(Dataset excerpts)
• • • • •

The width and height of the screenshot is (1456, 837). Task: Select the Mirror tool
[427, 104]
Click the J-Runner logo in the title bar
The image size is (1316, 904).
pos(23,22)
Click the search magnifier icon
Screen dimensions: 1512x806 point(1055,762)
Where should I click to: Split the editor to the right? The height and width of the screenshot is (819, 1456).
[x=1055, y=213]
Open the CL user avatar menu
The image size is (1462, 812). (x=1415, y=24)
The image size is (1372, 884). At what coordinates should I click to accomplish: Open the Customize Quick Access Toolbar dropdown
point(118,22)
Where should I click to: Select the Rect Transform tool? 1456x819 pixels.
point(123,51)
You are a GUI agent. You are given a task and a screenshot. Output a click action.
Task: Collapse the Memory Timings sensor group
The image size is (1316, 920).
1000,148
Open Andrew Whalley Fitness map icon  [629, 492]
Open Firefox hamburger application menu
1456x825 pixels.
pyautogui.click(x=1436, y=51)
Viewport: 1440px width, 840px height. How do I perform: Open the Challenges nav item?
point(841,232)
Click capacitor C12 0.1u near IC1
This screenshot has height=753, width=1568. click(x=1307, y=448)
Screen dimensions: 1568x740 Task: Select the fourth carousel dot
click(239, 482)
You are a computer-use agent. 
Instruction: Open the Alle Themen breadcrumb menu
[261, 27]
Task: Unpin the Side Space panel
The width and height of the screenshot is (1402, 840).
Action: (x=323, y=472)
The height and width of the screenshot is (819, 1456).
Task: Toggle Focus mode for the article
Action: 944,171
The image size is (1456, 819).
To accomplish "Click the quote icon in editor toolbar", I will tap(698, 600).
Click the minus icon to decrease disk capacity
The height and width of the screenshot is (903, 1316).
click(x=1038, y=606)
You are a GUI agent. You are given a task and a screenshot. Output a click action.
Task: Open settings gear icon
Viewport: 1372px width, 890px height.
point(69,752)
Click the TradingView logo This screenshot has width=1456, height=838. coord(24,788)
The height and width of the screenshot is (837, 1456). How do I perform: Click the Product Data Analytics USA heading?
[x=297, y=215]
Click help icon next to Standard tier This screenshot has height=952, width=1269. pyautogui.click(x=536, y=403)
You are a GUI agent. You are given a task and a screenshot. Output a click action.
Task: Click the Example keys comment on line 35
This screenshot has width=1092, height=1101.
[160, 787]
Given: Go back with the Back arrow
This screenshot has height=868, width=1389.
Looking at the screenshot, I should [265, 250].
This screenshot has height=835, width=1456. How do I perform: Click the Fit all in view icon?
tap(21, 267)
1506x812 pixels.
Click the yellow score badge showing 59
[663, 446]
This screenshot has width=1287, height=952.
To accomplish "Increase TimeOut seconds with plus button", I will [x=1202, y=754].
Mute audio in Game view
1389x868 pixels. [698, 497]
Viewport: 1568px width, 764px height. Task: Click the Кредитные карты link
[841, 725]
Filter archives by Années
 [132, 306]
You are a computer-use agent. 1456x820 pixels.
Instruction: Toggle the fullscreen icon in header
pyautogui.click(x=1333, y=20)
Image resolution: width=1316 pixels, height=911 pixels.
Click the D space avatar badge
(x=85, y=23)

• • • • •

* _TASK OBJECTIVE_
The line containing "Click the yellow score badge showing 59" and all lines after it, through the end of the entries above, are to be returned exactly and alone.

* _TASK ANSWER_
Click the yellow score badge showing 59
[663, 446]
This screenshot has width=1287, height=952.
To accomplish "Increase TimeOut seconds with plus button", I will [x=1202, y=754].
Mute audio in Game view
1389x868 pixels. [698, 497]
Viewport: 1568px width, 764px height. Task: Click the Кредитные карты link
[841, 725]
Filter archives by Années
 [132, 306]
You are a computer-use agent. 1456x820 pixels.
Instruction: Toggle the fullscreen icon in header
pyautogui.click(x=1333, y=20)
Image resolution: width=1316 pixels, height=911 pixels.
Click the D space avatar badge
(x=85, y=23)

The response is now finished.